Exercício: No texto sobre o espetáculo "Neva", por que Olga Knipper instiga Masha e Aleko a encenarem repetidamente com ela a morte de Tchekhov? Responda em uma a três frases.

Texto para leitura:

Montagem sobre atores enclausurados durante massacre histórico questiona a função da arte em tempos de violência
Dando sequência ao Festival Todos no TGG - 30 Espetáculos em 30 dias, o Teatro Gláucio Gill recebe nesta quinta-feira (4), às 20h, apresentação única de "Neva", montagem da Armazém Companhia de Teatro que investiga a função da arte em contextos de colapso social e político. O espetáculo propõe uma reflexão urgente sobre o papel do teatro diante da violência e da tragédia coletiva. A montagem, dirigida por Paulo de Moraes, foi indicada ao Prêmio Shell Rio de Janeiro 2023 nas categorias de melhor direção e melhor iluminação, assinada por Maneco Quinderé.
Escrita em 2005 pelo dramaturgo e diretor chileno Guillermo Calderón, "Neva" se passa em São Petersburgo, então capital do Império Russo, em 9 de janeiro de 1905, data que ficou conhecida como Domingo Sangrento. Naquele dia, manifestantes que marchavam para entregar uma petição ao Czar, pedindo melhores condições de trabalho nas fábricas, foram fuzilados pela Guarda Imperial. A ação do espetáculo, no entanto, se passa dentro de um teatro, onde um ator e duas atrizes que iriam se encontrar para ensaiar "O Jardim das Cerejeiras", de Anton Tchekhov, acabam se abrigando do massacre que acontece nas ruas.
Uma das atrizes trancadas dentro do teatro é a alemã Olga Knipper, interpretada por Patrícia Selonk, primeira atriz do famoso Teatro de Arte de Moscou e viúva do dramaturgo russo Anton Tchekhov. Sentindo-se incapaz de representar depois da morte do marido por tuberculose, acontecida há seis meses, e na tentativa de seguir vivendo enquanto lá fora a cidade desaba, Olga instiga Masha, vivida por Isabel Pacheco, e Aleko, interpretado por Felipe Bustamante, a encenarem repetidamente com ela a morte de Tchekhov.
A partir desse desassossego, entre incertezas artísticas e embates políticos, a pergunta que mais se impõe é "para que serve o teatro?". Com um humor feroz, Calderón escreve sobre uma Rússia conflagrada politicamente no início do século 20, mas reflete sobre o seu Chile da década de 1970, marcado pela ditadura de Pinochet, e talvez sobre o Brasil de anos recentes, tempos em que "tudo o que tem água está congelado, inclusive os homens", como diz uma das personagens.

Material bruto:
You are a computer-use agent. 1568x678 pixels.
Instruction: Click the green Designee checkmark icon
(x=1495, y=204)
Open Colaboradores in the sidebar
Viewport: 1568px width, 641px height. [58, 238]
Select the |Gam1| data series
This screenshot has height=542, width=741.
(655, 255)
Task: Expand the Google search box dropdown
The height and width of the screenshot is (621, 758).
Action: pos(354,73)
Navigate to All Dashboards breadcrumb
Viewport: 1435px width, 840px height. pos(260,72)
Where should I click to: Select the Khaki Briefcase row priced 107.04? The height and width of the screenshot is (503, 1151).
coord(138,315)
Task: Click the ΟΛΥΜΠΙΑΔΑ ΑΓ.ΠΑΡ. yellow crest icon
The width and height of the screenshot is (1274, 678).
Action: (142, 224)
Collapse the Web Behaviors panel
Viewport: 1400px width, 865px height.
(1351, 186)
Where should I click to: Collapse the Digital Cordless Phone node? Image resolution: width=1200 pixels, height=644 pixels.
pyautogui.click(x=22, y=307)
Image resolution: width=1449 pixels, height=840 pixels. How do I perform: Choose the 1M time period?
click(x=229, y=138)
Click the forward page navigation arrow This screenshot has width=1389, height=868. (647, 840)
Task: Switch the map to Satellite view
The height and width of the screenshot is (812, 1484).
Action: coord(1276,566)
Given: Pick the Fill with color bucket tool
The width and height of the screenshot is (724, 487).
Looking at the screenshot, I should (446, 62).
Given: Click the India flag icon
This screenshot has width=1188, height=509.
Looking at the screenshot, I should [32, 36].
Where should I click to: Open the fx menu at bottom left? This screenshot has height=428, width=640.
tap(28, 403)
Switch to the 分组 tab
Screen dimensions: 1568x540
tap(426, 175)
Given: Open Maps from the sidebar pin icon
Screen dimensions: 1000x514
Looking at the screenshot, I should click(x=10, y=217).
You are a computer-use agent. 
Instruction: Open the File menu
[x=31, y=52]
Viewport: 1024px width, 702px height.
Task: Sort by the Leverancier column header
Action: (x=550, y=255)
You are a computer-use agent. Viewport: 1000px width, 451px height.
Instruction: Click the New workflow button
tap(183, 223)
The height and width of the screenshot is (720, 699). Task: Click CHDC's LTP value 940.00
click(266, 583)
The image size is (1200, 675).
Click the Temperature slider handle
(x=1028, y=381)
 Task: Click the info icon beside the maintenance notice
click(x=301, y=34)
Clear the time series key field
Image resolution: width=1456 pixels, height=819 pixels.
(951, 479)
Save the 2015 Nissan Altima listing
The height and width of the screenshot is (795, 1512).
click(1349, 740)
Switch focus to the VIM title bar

Resposta correta: Ela se sente incapaz de representar depois da morte do marido, Tchekhov, por tuberculose, ocorrida seis meses antes. A encenação também é uma tentativa de seguir vivendo enquanto, lá fora, a cidade desaba.